What you will do: Every line with "heading" in it should be copied from the data.

Records supplied:
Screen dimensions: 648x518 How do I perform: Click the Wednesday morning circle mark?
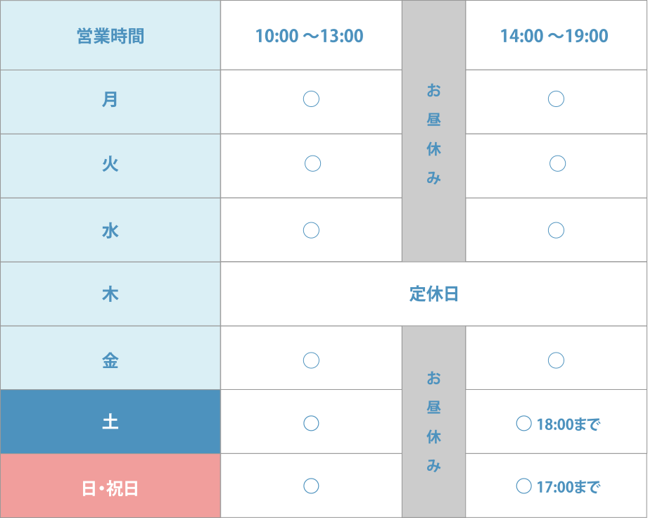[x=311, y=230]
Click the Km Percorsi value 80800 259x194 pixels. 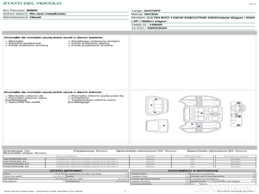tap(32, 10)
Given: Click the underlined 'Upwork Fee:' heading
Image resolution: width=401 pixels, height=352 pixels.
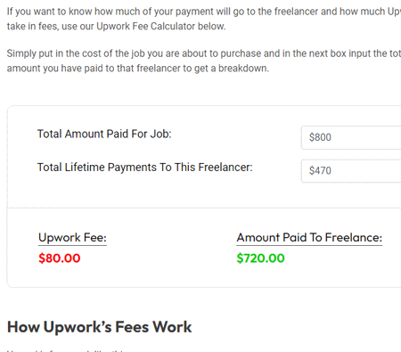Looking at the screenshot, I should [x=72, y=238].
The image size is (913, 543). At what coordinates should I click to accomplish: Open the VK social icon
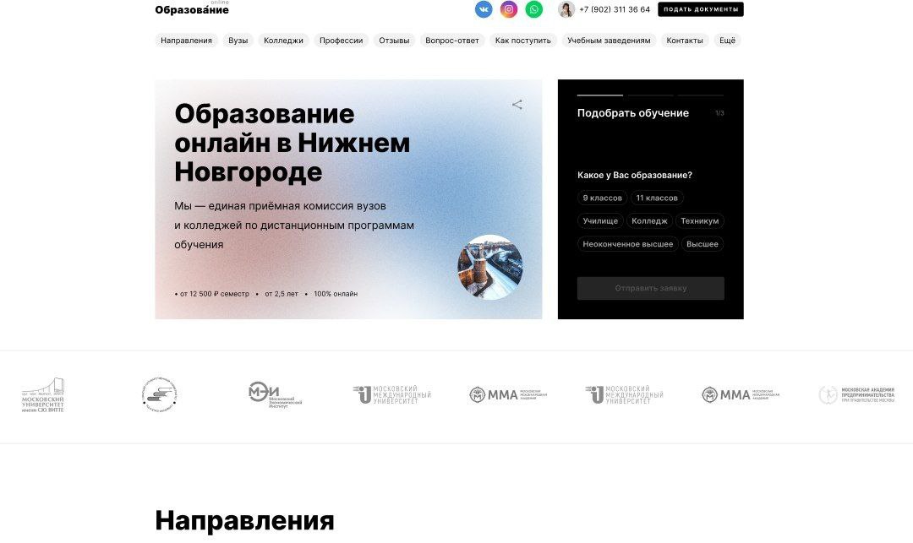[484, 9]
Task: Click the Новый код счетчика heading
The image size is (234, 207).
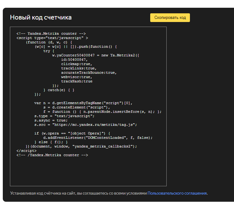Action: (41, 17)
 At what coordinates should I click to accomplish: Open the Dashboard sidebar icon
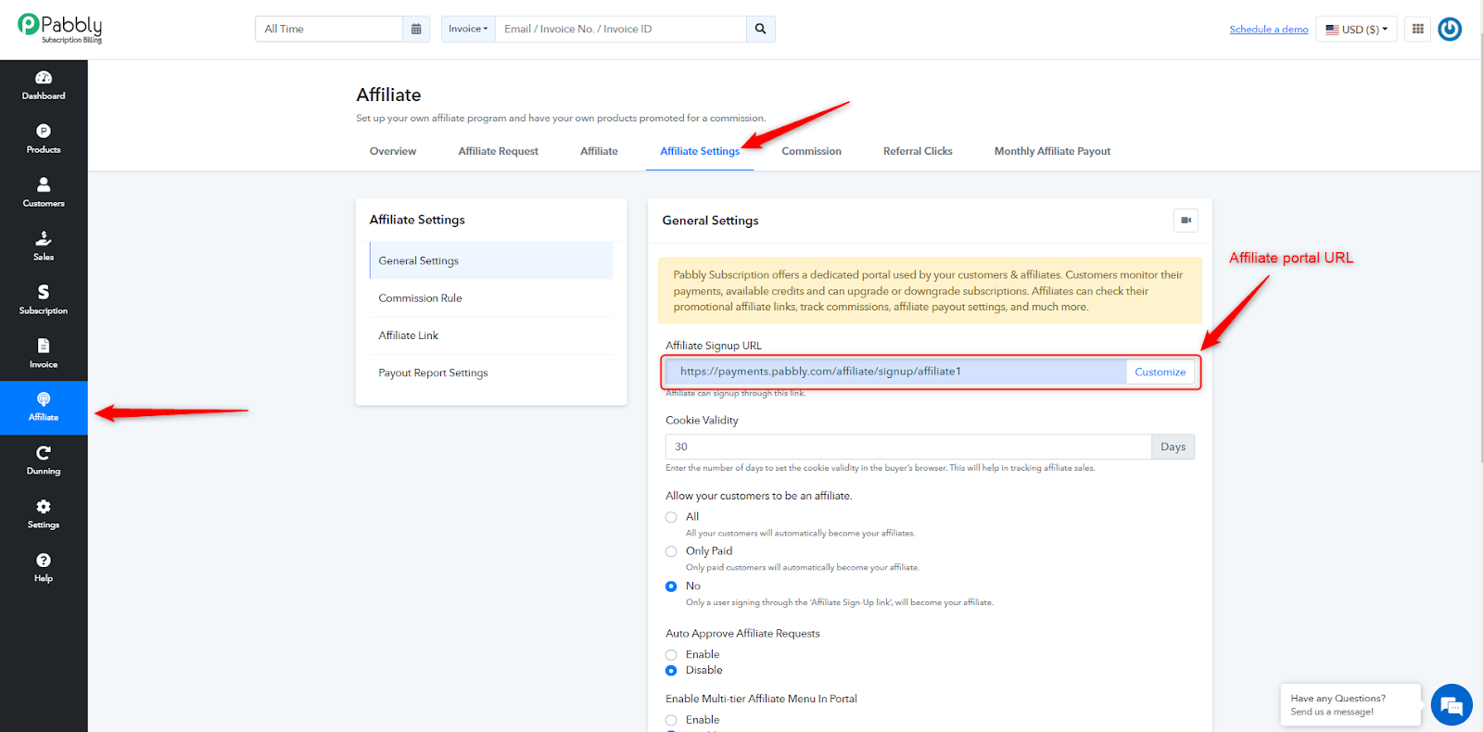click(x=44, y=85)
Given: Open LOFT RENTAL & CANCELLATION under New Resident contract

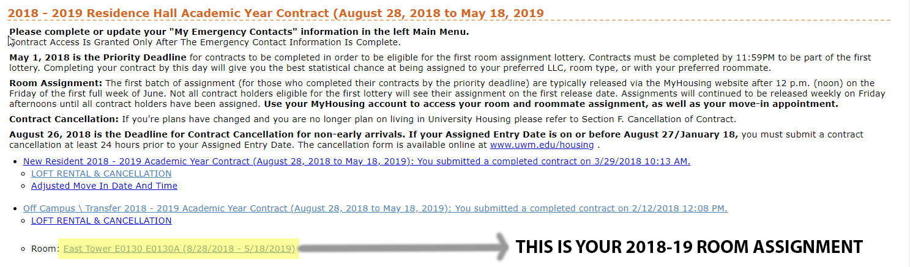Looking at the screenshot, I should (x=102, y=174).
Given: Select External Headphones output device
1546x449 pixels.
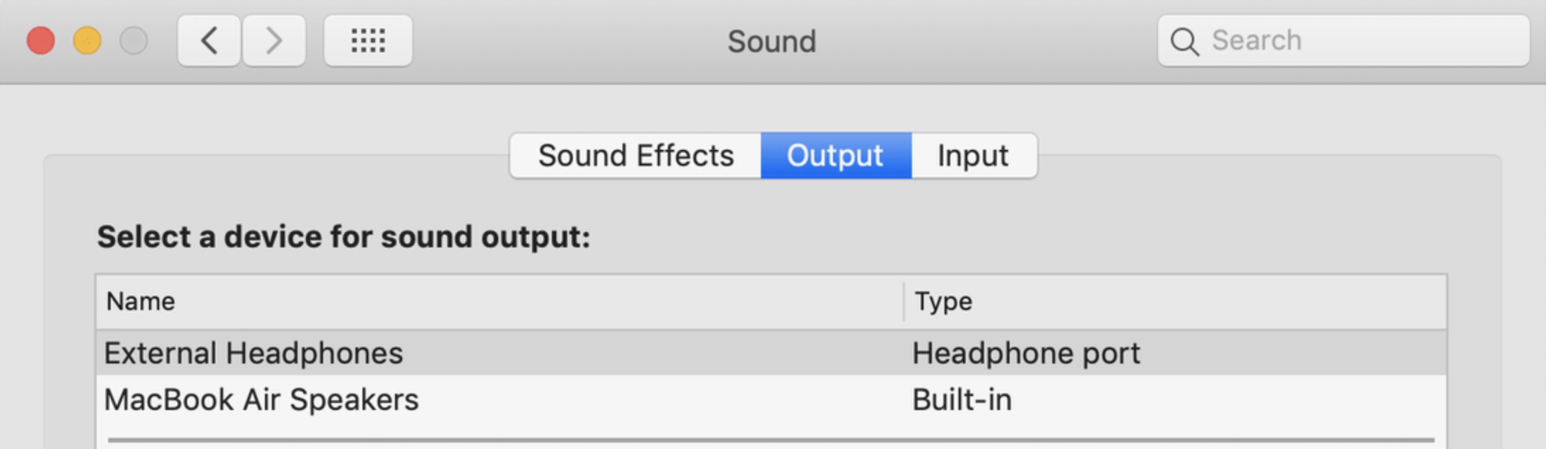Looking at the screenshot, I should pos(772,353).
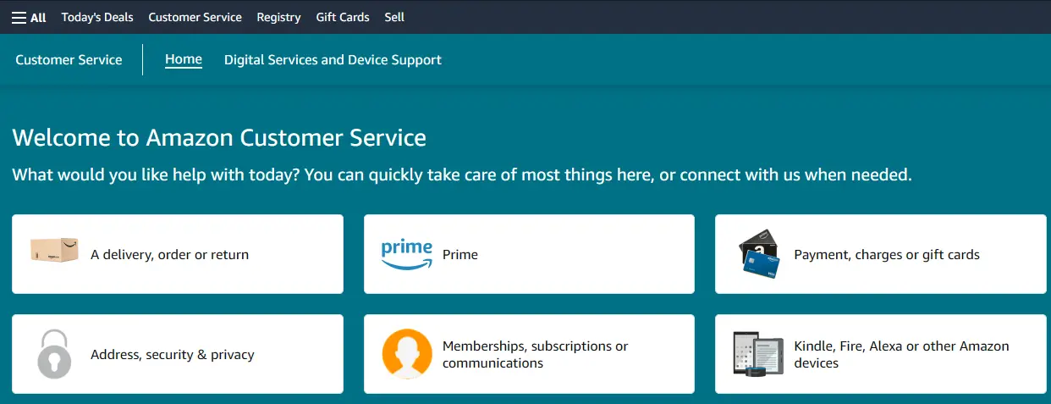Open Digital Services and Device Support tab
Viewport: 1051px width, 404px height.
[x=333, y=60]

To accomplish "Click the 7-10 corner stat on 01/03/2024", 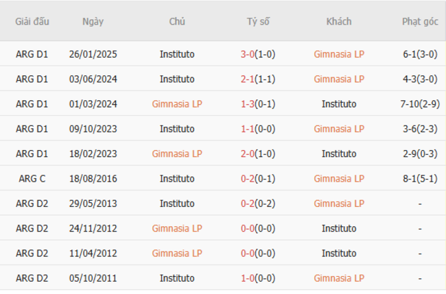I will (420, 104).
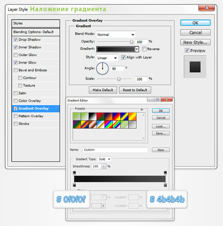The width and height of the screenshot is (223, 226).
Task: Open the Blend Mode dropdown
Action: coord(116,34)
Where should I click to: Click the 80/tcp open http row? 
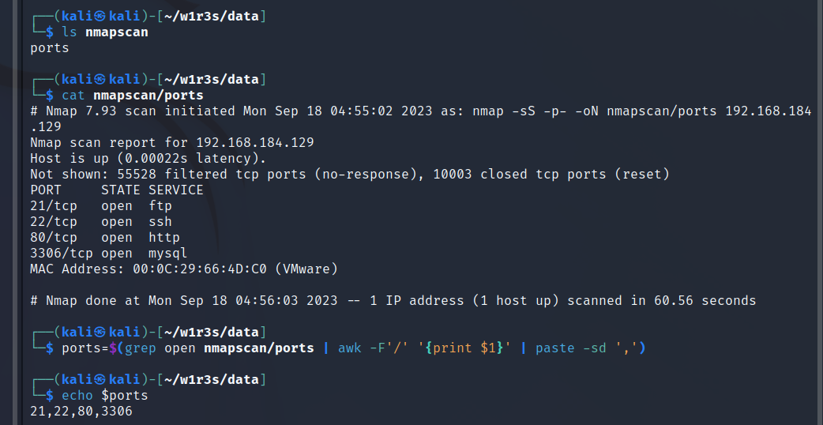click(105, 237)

Result for this task:
Given: Click the underlined 'Upwork Fee:' heading
Task: Click the Новый код счетчика heading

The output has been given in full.